══ RECORDED INFORMATION ══

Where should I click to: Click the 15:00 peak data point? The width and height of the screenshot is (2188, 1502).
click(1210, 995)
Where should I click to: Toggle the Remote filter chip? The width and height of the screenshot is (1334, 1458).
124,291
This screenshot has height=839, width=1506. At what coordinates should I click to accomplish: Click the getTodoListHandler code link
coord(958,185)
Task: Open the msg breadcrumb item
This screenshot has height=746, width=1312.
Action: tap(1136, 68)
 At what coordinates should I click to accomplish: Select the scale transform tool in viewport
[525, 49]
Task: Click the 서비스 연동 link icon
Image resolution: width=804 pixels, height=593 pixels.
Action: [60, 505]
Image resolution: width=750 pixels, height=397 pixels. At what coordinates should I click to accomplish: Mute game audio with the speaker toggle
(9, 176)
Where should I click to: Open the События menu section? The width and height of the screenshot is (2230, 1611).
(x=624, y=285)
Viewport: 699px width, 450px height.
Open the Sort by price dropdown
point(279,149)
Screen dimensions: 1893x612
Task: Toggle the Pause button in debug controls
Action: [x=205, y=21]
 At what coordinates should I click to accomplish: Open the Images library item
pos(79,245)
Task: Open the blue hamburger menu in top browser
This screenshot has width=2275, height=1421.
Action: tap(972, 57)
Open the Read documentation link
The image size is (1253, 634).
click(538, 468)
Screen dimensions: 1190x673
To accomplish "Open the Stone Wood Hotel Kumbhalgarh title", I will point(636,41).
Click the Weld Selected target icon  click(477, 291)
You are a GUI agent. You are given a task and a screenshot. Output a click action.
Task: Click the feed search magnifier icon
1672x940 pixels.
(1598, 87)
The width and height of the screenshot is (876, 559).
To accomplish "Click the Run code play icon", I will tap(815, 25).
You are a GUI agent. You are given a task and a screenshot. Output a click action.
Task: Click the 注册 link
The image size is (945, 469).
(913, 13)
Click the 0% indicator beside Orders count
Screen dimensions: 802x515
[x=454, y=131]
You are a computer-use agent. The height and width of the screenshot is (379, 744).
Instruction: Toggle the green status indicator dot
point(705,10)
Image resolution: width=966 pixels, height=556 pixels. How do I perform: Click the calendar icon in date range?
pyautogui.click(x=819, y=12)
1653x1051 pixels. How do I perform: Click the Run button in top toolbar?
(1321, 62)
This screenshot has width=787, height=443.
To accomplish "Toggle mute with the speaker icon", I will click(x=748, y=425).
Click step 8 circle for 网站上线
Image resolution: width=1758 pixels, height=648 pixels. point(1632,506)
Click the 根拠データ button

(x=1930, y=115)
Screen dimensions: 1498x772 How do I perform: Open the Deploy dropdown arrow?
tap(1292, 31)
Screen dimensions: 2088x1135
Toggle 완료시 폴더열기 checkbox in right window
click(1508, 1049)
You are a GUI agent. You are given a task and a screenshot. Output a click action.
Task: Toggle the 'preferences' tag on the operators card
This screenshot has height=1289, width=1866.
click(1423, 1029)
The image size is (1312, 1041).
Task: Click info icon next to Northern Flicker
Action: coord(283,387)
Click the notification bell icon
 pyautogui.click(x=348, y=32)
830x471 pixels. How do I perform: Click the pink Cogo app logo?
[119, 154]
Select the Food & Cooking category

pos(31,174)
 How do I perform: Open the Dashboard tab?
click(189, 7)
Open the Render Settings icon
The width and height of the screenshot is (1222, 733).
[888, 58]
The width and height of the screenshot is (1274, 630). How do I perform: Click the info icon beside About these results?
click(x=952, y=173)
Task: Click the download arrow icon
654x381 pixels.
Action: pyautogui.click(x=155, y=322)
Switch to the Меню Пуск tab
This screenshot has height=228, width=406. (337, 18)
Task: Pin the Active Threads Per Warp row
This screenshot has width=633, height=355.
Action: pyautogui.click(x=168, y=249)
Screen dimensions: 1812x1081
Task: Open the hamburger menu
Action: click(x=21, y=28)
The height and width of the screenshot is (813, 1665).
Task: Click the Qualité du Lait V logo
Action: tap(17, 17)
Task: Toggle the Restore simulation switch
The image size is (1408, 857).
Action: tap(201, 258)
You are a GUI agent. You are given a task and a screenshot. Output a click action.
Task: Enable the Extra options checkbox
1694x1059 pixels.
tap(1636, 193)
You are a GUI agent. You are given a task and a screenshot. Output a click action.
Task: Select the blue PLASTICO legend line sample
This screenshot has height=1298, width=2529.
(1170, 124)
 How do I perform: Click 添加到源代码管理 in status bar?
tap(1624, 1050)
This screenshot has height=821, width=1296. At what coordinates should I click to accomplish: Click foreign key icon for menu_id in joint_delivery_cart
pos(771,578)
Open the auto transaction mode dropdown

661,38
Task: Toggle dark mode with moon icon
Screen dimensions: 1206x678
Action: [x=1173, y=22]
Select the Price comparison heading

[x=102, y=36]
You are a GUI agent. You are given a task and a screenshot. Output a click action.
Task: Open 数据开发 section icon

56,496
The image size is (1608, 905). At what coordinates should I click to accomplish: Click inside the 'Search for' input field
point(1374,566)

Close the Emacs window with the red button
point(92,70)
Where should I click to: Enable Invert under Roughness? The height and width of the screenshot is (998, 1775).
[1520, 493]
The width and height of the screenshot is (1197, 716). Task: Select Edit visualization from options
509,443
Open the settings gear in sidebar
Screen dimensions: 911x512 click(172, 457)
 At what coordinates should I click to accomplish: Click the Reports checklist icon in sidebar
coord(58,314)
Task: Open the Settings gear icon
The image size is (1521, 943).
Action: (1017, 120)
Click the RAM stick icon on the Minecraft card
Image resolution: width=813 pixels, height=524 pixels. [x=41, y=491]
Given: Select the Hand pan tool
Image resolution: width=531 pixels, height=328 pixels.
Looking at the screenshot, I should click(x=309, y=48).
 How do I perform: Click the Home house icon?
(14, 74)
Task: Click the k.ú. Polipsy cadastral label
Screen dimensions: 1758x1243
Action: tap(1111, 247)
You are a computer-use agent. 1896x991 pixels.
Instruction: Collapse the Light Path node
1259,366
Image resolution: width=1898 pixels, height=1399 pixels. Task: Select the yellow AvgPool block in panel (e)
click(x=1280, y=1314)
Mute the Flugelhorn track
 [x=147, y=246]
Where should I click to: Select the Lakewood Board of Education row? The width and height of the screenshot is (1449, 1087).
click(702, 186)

═══

#### [ASSIGNMENT]
What lines above hold the word "blue"? Pull each one out.

#### [EXERCISE ANSWER]
Task: Open the blue hamburger menu in top browser
Task: Select the blue PLASTICO legend line sample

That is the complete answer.